Cruzaram-se com Charlie, o filho da Gouvarinho e viram Eusebiozinho, que subia a
avenida, de braco dado com uma mulher muito forte. Tinha um aspeto ainda mais
triste e molengão, e dizia-se que a mulher lhe batia. Carlos, recordando o artigo
publicado no jornal A Corneta do Diabo, a mando de Dâmaso e de Eusebiozinho,
perguntou por Palma Cavalão e Ega esclareceu que ele tinha deixado a literatura e
se dedicava à política.
Apanharam depois uma tipoia para o Ramalhete. Viram Alencar ao longe e Ega
explicou a Carlos que se tornara amigo dele, por ser um dos poucos homens que se
mantinha genuíno e com sentido de honestidade, lealdade e generosidade. O
procurador Vilaça já os esperava e apresentou-lhes o jardineiro que ali vivia com a
mulher e o filho, guardando o Ramalhete.
Os dois amigos percorreram as diversas salas, onde se guardavam os móveis e os
objetos trazidos da Toca.
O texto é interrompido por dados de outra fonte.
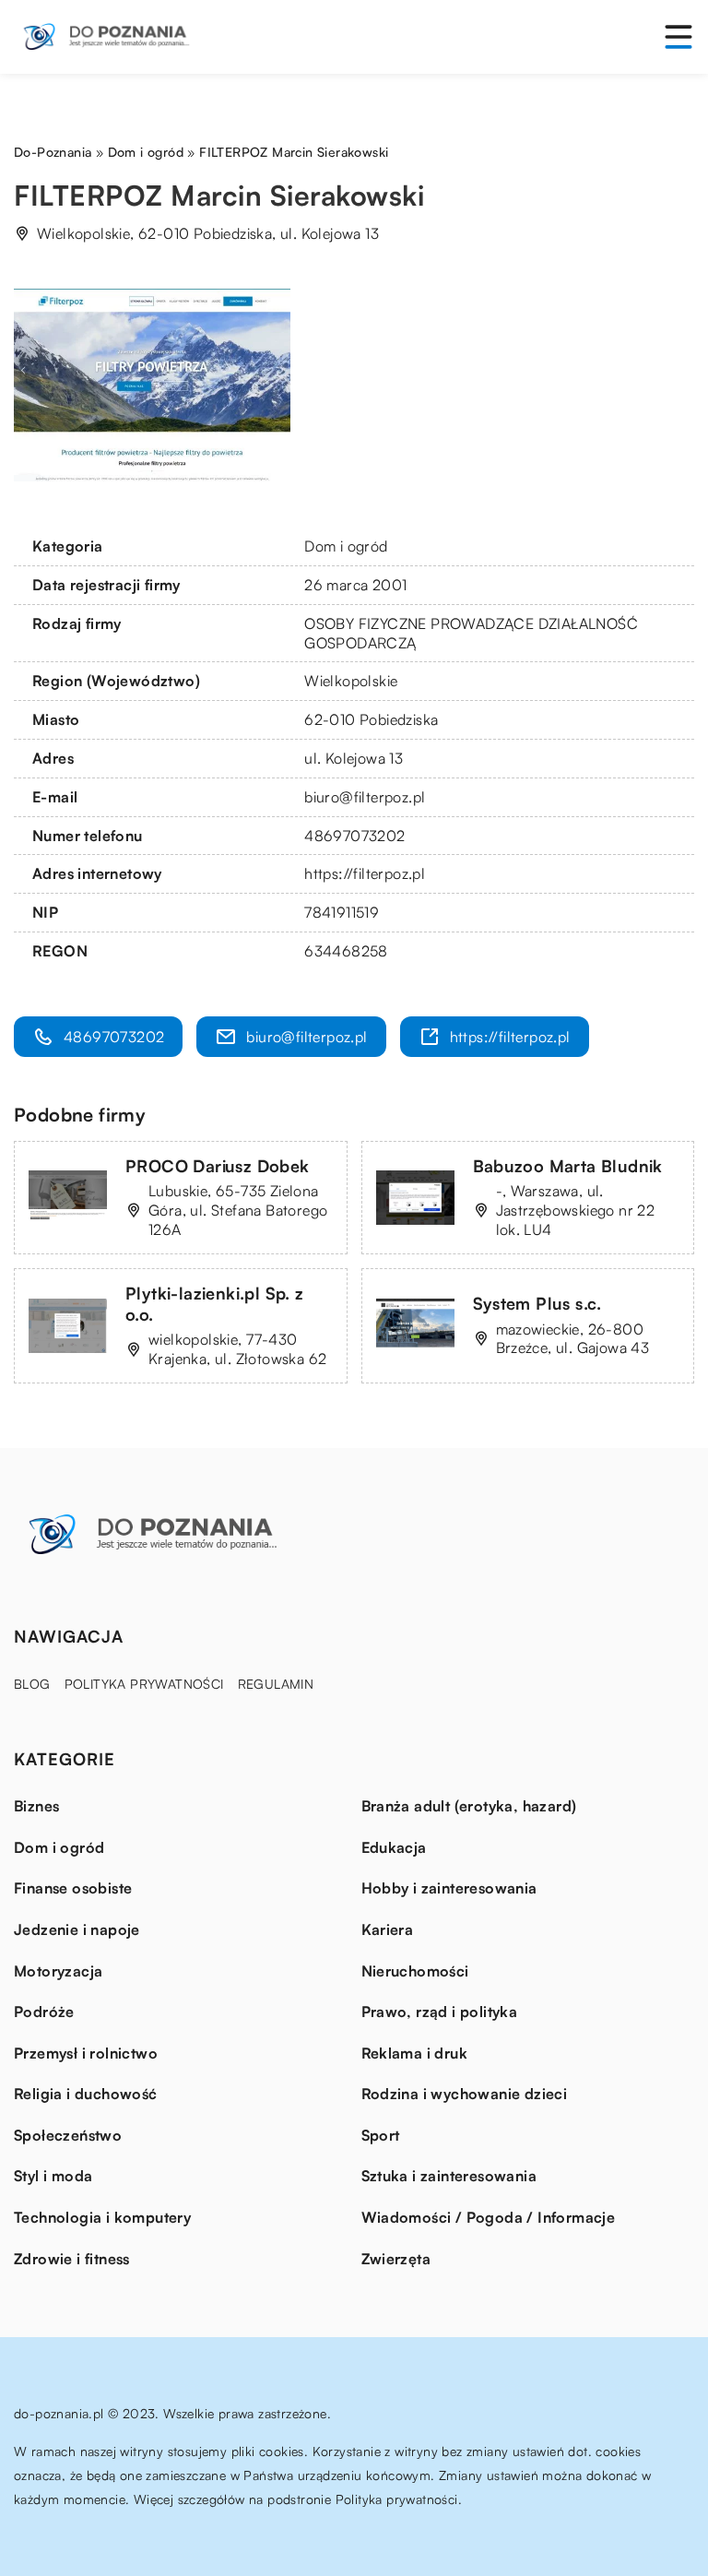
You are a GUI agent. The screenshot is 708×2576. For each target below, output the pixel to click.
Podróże (44, 2011)
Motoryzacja (58, 1971)
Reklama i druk (414, 2053)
Ficaram emocionados ao visitar o escritório de Afonso e
romperam em espirros, devido a um pó que Vilaça colocara sobre os móveis e os
lençóis que os tapavam. Alguns móveis estavam preparados para serem levados
para Paris, onde Carlos fixara a sua morada. Relembraram o reverendo Bonifácio, o
gato de estimação de Afonso, e Carlos falou sobre a sua morte em Santa Olávia.
Carlos comunicou então ao amigo que Maria Eduarda ia casar com Mr. de Trelain,
vendo nisso a união de dois seres desiludidos da vida que queriam afrontar juntos a
velhice.
Já no quarto de Carlos, os amigos concluíram que haviam falhado na vida, não
tendo levado por diante os seus projetos. Carlos comoveu-se, verificando que só
vivera dois anos naquela casa, mas que era ali que estava toda a sua vida. Ega
reconheceu que, afinal, não tinham passado de uns românticos, governando-se na
vida mais pelo sentimento do que pela razão.
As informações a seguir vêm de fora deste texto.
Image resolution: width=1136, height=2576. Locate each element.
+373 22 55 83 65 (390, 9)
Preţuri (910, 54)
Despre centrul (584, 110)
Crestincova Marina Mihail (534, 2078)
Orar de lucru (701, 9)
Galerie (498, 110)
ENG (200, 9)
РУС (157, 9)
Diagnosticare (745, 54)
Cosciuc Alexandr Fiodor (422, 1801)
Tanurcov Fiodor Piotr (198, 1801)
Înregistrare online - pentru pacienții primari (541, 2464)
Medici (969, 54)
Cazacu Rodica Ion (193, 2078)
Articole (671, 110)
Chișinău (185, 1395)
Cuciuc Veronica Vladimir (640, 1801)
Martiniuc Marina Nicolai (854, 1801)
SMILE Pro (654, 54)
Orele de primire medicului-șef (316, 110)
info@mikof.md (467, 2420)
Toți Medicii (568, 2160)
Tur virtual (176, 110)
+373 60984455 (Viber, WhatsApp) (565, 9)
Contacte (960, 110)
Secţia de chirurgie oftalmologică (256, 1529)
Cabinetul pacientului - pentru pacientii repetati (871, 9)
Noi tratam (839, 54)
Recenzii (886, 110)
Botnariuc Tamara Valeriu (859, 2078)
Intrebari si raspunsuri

Por fim, decidiram fixar a sua teoria sobre a vida, o «fatalismo muculmano»: nada
desejar e nada recear, não ter ambições nem esperanças e tudo aceitar com
resignação e com a consciência acerca da impossibilidade de se ter qualquer
controlo sobre a vida.
Concluíram que não valia a pena correr para nada, «nem para o amor nem para a
glória nem para o dinheiro nem para o poder», mas, já na rua, aperceberam-se do
adiantado da hora e correram desesperadamente para apanhar um americano'.
Afinal, tendo eles decidido que não valia a pena correr fosse para o que fosse,
apenas apressavam o passo para satisfazerem os apetites do estômago, pois
estavam atrasados para o jantar que Carlos tinha marcado no Hotel Bragança.